If you’ve ever handled a cut flower, either at home or as part of your job, you will likely intuitively know that flowers need water to stay fresh. But have you ever stopped to consider whether that flower might need food too?
A flower may not be able to tell you that it’s hungry, unlike your cat can and does at 3am, or your dog does every breathing minute! But just like any other living thing, flowers need food and water to thrive.
But what should you feed cut flowers with? Well, basically, Flower Food.
Flower food is formulated to ensure 3 things:
- That the pH of the vase water is optimal for flower uptake, meaning it’s at a pH level that helps cut flowers take up water most effectively.
- To provide food in the form of sugar, not because flowers have a sweet tooth, but because sugar provides energy so the flowers can maintain their internal mechanism needed for buds to develop and open in a natural way.
- To ensure the stems stay free of any blockage so the flowers can keep up with hydration and feeding.
So, now you know what flower food is, and what it does, let’s talk about what it’s not.
Flower Food is NOT:
Plant Food - I mean, yeah, flowers come from a plant, but cut flowers don’t have roots. So no roots, no plant food. Capish? OK.
Plant Flower Food - Seriously? Don’t be fooled by this one, adding flowers to plant food still doesn’t make it ok to use with cut flowers. No roots mean no plant food, even plant “flower” food. Sheesh!
Plant Food for Flowers - Nice try, but still NO. See how they tried to fool you into thinking that plant food is for flowers? Remember kids, NO roots, NO plant food.
Flower Fertilizer - Just, Wow! Persistent, aren’t they? Flower fertilizer is just another way of saying plant food for flowers. You can pretty it up all you want to sound sciency, but you guys know better than that, right? No roots, no fertilizer/plant food.
Mineral Salt Packet - Oh, trying to throw us curveball, are you? There are many things that are improved by a little salt, peanuts anyone? But cut flowers are definitely not one of them! And salt can be sneaky too, it can be found in places you wouldn’t expect, like softened water! Water softeners use salt to work their magic on hard water, but that means it’s not good for cut flowers. So ditch the salt, and use flower food and fresh water instead.

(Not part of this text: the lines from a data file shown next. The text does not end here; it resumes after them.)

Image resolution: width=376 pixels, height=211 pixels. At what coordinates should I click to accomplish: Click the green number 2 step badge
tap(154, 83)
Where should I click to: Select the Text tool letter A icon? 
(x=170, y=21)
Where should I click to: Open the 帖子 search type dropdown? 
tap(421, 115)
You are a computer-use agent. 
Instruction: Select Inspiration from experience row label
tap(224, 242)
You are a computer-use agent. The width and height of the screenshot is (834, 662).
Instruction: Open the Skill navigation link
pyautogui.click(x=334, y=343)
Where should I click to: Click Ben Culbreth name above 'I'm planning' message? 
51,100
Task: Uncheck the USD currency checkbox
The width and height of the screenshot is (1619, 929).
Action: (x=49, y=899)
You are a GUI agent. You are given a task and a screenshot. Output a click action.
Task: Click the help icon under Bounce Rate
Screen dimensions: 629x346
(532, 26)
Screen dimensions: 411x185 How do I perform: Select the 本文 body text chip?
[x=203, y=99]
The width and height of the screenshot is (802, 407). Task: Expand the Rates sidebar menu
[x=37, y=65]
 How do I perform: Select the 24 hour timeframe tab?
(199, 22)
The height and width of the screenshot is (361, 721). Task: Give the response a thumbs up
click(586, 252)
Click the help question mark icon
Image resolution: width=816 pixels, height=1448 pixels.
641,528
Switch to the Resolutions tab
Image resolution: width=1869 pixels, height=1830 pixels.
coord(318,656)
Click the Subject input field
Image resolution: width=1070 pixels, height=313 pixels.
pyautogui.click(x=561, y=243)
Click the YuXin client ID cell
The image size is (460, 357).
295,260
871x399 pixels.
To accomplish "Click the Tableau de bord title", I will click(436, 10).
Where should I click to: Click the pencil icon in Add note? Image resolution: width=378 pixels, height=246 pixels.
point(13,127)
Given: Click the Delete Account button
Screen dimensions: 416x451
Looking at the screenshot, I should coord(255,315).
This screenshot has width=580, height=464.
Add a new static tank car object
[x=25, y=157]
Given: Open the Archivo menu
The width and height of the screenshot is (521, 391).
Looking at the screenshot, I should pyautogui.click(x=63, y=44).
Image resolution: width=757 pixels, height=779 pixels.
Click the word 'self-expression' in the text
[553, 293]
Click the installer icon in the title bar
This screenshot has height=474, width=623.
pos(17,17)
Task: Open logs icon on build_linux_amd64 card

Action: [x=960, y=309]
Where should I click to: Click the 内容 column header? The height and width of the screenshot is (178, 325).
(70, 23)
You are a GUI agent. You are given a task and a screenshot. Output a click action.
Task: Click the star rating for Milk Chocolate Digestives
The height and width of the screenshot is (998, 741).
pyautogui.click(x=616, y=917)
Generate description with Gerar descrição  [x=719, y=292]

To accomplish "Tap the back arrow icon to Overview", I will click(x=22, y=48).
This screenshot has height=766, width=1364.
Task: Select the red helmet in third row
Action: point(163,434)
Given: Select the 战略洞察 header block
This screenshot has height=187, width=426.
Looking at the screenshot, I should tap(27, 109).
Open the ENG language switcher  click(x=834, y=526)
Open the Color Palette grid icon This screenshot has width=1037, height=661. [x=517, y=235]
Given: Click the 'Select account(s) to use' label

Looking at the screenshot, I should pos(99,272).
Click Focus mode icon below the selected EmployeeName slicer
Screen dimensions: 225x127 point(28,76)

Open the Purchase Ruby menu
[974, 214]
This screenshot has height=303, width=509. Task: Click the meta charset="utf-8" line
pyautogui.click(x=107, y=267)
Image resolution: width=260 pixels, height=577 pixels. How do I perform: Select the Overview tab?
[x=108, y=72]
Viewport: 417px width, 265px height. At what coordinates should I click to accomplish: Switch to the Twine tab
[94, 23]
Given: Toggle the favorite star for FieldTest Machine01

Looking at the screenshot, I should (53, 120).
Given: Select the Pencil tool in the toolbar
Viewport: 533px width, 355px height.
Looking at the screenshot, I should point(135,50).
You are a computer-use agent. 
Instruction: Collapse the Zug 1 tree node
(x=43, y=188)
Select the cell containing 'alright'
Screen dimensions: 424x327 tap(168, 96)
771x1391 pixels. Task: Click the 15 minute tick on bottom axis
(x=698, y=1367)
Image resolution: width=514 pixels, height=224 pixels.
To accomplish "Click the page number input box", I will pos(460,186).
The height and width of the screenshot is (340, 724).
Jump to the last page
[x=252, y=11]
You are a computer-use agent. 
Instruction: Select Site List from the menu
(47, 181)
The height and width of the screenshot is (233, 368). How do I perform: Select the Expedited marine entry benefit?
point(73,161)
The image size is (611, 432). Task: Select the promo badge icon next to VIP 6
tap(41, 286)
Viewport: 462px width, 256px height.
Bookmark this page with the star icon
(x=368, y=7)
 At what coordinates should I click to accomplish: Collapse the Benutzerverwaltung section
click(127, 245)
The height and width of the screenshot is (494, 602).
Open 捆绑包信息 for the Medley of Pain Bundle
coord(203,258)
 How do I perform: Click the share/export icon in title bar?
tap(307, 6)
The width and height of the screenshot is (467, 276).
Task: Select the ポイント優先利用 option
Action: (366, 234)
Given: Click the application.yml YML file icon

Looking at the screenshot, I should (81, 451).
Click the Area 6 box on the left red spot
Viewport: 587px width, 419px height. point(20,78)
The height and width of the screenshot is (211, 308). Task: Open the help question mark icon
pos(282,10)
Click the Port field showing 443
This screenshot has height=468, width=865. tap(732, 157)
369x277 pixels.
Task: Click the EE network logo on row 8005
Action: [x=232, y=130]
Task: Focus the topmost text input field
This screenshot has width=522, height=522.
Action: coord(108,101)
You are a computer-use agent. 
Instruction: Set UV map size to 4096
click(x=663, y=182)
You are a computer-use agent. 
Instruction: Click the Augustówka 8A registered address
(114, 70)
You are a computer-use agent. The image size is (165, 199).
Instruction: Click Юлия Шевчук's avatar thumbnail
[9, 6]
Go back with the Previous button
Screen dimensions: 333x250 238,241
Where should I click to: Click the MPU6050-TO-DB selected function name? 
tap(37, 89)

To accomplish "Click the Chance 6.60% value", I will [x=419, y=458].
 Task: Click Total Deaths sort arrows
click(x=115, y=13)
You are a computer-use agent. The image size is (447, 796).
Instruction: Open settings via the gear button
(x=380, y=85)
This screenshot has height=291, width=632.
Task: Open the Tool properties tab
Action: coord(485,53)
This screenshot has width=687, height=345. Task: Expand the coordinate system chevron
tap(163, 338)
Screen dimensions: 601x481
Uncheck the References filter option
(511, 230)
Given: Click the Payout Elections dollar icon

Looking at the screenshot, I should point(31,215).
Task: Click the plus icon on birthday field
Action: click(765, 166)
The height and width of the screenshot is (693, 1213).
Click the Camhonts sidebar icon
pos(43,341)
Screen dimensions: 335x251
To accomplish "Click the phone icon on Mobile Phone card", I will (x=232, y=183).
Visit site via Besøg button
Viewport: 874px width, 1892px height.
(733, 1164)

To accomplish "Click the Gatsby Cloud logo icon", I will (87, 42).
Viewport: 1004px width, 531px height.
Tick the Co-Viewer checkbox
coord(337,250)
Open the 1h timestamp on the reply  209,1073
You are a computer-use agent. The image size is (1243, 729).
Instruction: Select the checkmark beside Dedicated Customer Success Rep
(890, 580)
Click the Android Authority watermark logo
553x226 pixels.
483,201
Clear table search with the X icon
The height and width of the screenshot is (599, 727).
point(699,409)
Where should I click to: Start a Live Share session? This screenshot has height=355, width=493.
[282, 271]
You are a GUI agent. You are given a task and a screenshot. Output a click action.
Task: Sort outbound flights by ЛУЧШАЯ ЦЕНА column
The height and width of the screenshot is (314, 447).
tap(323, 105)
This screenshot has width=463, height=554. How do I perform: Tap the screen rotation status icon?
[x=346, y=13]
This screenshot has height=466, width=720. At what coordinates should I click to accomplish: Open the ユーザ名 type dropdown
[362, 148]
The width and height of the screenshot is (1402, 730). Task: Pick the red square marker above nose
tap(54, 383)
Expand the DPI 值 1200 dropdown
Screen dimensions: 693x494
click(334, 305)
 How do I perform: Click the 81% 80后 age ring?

Floral/Flower Preservative - Oh brother! Where do I even start with this one? What are you trying to make? Floral twinkies? Need flowers that will survive a nuclear blast? I didn’t think so, so what are you trying to preserve? Cut flowers have a natural shelf life, but to prevent them fading too soon, flower food is the best way to help them live their lives to the fullest! So, celebrate them and feed them with flower food!